#### [INFORMATION SUPPLIED]

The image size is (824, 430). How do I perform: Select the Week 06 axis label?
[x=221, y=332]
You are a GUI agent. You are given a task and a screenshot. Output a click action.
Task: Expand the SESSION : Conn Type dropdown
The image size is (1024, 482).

#### [HOW TO COMPLETE THIS TASK]
Quote all of the entries verbatim.

#### [REPLY]
The image size is (824, 430). How do I perform: Select the Week 06 axis label?
[x=221, y=332]
You are a GUI agent. You are given a task and a screenshot. Output a click action.
Task: Expand the SESSION : Conn Type dropdown
The image size is (1024, 482).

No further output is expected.